Setelah menerima job description, segera tindak lanjuti. Selain tugas organisasi, kita masih memiliki tanggungan tugas kuliah, kelola keduanya agar tidak mengganggu satu sama lain. Kebiasaan buruk menunda ini bisa menghambat progress seluruh tim.

Bayangkan jika seorang anggota divisi desain menunda pekerjaannya membuat poster promosi acara dan melewati batas pengerjaan, tentu akan memunculkan penundaan lainnya seperti mundurnya tanggal pendaftaran.

 

  1. Mengikuti organisasi hanya untuk sertifikat dan kurang berkontribusi

Kebiasaan buruk lainnya adalah mengejar sertifikat organisasi, tanpa berkontribusi banyak. Maksimalkan fungsi organisasi sebagai wadah menimba pengalaman, wawasan, dan skill.
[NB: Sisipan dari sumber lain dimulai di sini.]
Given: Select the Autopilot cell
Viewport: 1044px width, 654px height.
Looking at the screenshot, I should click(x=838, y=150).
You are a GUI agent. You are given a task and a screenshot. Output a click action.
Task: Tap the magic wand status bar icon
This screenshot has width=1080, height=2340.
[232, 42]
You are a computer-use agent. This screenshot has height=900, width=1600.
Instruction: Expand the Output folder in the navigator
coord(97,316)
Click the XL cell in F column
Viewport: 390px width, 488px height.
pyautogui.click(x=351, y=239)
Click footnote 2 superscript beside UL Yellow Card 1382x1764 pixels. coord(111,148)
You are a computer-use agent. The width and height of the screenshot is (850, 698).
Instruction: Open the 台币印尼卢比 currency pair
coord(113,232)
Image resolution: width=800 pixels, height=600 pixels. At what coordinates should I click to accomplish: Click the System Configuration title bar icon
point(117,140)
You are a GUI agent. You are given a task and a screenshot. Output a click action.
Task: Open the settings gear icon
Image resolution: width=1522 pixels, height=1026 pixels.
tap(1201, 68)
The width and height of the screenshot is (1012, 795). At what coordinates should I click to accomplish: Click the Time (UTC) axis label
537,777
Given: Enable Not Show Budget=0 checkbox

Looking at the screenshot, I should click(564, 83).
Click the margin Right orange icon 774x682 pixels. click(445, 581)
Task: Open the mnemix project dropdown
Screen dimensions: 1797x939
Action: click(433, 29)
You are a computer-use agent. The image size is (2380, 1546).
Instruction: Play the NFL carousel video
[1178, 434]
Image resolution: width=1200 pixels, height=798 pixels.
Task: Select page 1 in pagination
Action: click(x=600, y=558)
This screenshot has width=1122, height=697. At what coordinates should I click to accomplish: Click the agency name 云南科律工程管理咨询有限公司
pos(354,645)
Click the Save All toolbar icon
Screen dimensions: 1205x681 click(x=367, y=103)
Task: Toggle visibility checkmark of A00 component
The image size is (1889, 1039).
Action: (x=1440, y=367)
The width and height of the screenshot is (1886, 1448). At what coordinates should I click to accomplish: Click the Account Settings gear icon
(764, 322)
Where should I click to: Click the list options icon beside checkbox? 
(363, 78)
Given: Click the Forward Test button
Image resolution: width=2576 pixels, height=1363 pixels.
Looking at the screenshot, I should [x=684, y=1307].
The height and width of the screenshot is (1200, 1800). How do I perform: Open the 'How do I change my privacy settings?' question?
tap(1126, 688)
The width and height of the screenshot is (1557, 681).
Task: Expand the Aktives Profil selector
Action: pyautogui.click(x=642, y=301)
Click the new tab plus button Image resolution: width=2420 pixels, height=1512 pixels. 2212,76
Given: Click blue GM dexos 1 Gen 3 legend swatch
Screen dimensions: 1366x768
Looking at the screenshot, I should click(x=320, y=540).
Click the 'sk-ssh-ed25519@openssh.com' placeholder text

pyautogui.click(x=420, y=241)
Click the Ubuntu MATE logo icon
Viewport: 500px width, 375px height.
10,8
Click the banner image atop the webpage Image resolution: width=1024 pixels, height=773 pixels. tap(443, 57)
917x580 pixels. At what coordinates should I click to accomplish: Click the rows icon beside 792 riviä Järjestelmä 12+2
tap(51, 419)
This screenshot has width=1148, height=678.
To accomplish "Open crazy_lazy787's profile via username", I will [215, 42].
Menjadi anggota yang kurang aktif akan memengaruhi relasi kita dengan anggota lain yang aktif. Tentu kita tidak ingin kan dipandang sebagai rekan yang tidak profesional.

 

Pilah dan pilih organisasi apa yang ingin diikuti, jangan serakah dan bergabung dengan terlalu banyak organisasi, ketahui batasmu dan berikan yang terbaik untuk mengembangkan organisasi maupun diri sendiri.